The current hot topic in the boating blogosphere and the virtual Canalworld is the forthcoming election of four boater representatives to the Council of the new charity, the Canal & River Trust (very important, that ampersand, because other wise it would form the acronym CART, and that would never do).
Now the first thing to say, is no, I will not be standing; I think there will be plenty of worthy candidates without me plunging back into the murky and shark infested waters of electoral politics. My experience thereof though does lead me to wonder about a couple of points. The first is that with only ten proposers needed for a nomination, no deposit required, and approximately 30,000 people eligible to be candidates, the ballot paper is likely to be a very long one.
The second thought is slightly more complicated and intractable. In most elections, candidates are limited, in the interests of fairness, to a single manifesto statement (in this case, a very brief one of 150 strictly enforced and very precisely counted words). In internal elections in which I have participated (for example, party selection processes) any additional attempts to communicate with the electorate were deemed grounds for disqualification. In local and national elections, this is effectively imposed by very strict limits on candidates' spending - the exceeding of which can not only lead to disqualification, but a prison sentence.
Limiting candidates' communications with the electorate can be controversial - for example, in that internal party election I argued (unsuccessfully) that the ability to communicate effectively and garner votes was an important factor in selecting a candidate, and candidates for selection should be allowed to demonstrate this. But the counter arguments also carry weight: limiting everyone to the same number of words or the same level of spending means that no one should gain an unfair advantage from being able to afford to print more leaflets, or having friends in the press.
What happens to this principle however in the internet age? The prospective candidates whom I am already aware of are either high profile bloggers or prolific contributors to Canalworld, or both - that, by definition, is why I am aware of them - whereas there will be other candidates whose names I shall see for the first time on the ballot paper, and about whom I shall know no more than they can express in 150 words. Those I do already know, I happen to think highly of, and will very likely vote for. But does that mean that the other, lower profile, candidates have been unfairly disadvantaged?

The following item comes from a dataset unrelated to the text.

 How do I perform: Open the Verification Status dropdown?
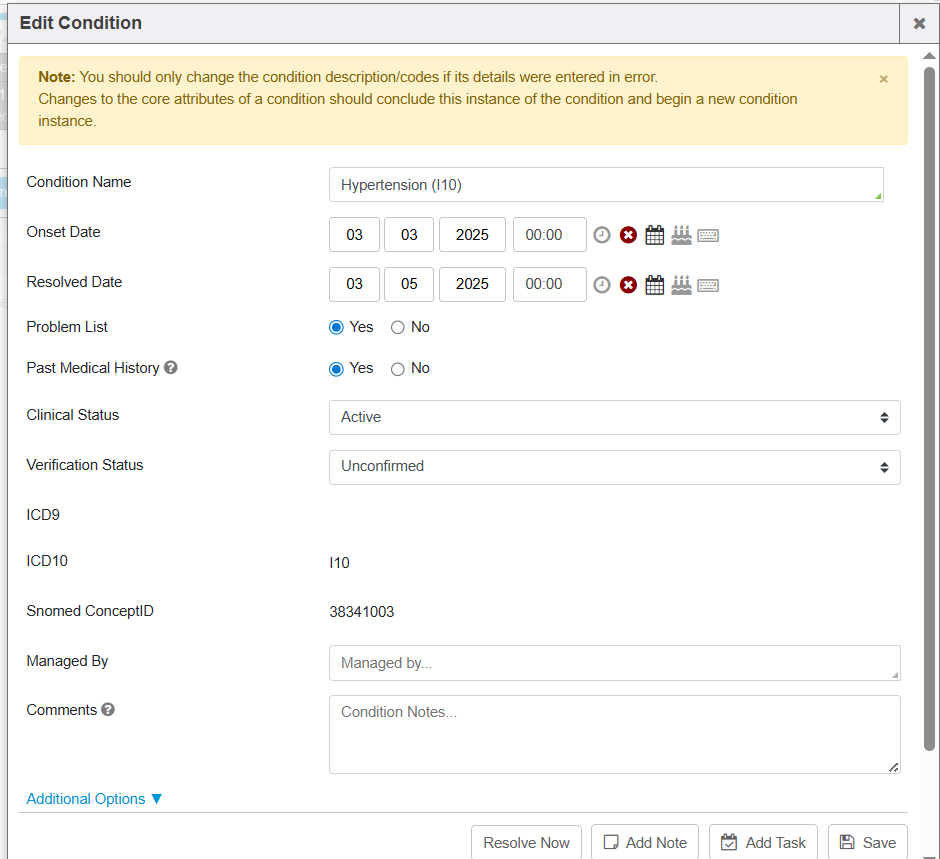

Disadvantaged they will have been, without a doubt, by not having a pre-existing base of support and established platform to communicate their message; but is that unfair? Or might we say that someone who has already proven their ability at communicating with a large number of people, and who has been and will be in contact with a broad range of fellow boaters, is by virtue of this likely to be a better representative?
In the meantime, shall we have a sweepstake on how many candidates there will be for the four boater rep. positions? I'm going to pluck a figure out of thin air and go for thirty eight. Leave me your guess in the comments, I'll record them all, and the one nearest the actual figure gets a prize of some sort.